OBJECTIVE: To assess radiographically (by making film records of body’s internal structures by using X-rays or gamma rays) determined disease progression in patients in the Minocycline (a tetracycline antibiotic) in Rheumatoid Arthritis (MIRA) Trial.
METHODS: A double blind, randomized, multicenter, 48 week trial of oral minocycline (200 mg/day) or placebo in 6 clinical centers in the United States. Patients include 219 adults with active RA previously receiving limited treatment with disease modifying drugs. Posteroanterior films of the hands from baseline and final visits, blinded for sequence, were read for erosions and joint space narrowing by trained observers. Outcomes included rate of disease progression (change/month) and percentage of patients with progression from baseline, newly involved joints, and newly erosive disease.
RESULTS: Using intent-to-treat analyses, progression rates for erosions (0.11 +/- 0.42 minocycline, 0.17 +/- 0.41 placebo; p = 0.47) and joint space narrowing (0.16 +/- 0.55 minocycline and 0.23 +/- 0.71 placebo; p = 0.14) were similar. (Power 43% to detect a 50% difference.) Newly erosive joints occurred more frequently in the placebo group (44 vs 32%; p = 0.08), not a statistically significant difference.

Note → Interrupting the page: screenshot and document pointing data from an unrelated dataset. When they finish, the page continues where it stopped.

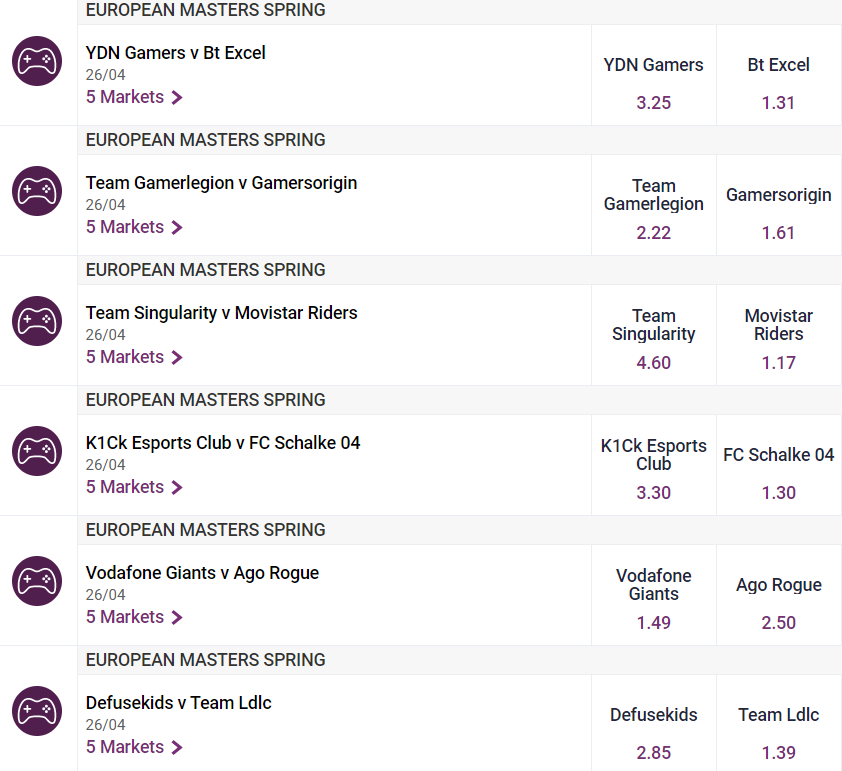
Task: Show 5 Markets for Vodafone Giants v Ago Rogue
Action: [x=134, y=617]

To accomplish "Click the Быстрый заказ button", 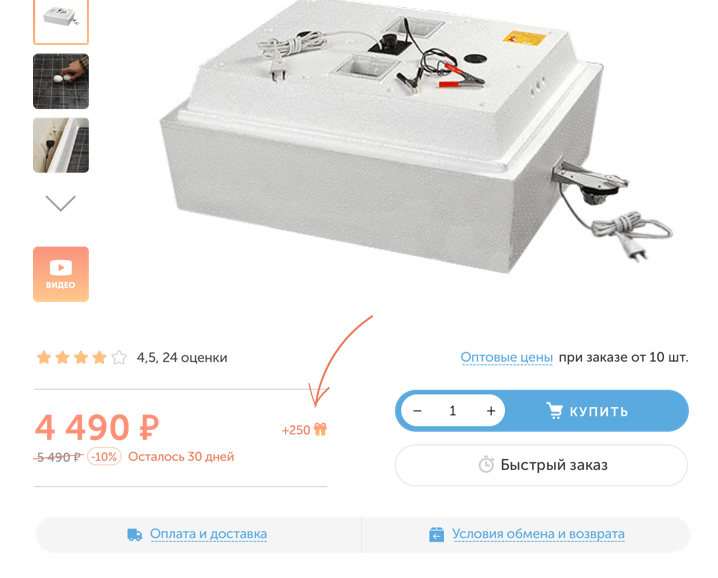I will (541, 465).
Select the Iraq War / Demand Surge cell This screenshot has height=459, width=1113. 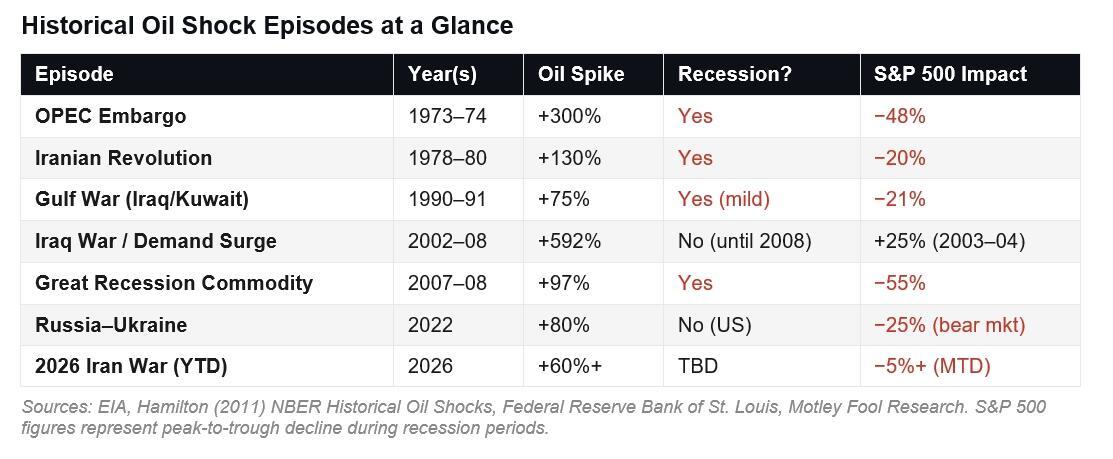coord(155,241)
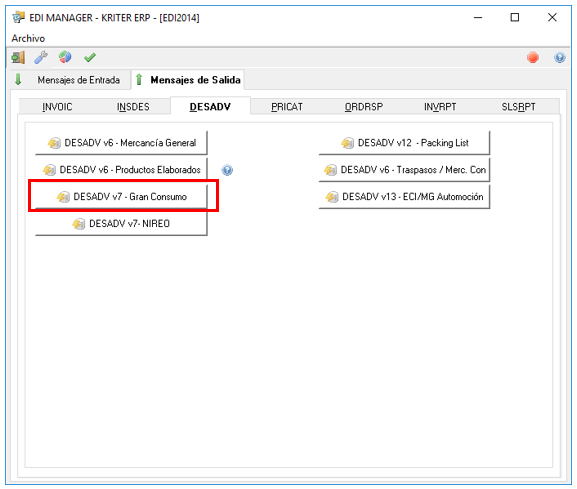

CONCLUSION: Radiographic measurement of disease progression using 4 measures failed to show a significant difference between minocycline and placebo treatment, although for all methods there was a trend toward treatment benefit, consistent with reported clinical results. A one year trial duration, high measurement variability, and slow rate of radiographic progression in this cohort may explain the low power to detect a treatment effect. The measurement that denoted “newly involved” joints was most sensitive in detecting change. In future trials longer-term assessment (minimum 2 years) of radiographic changes and further comparison of measures of disease progression are warranted.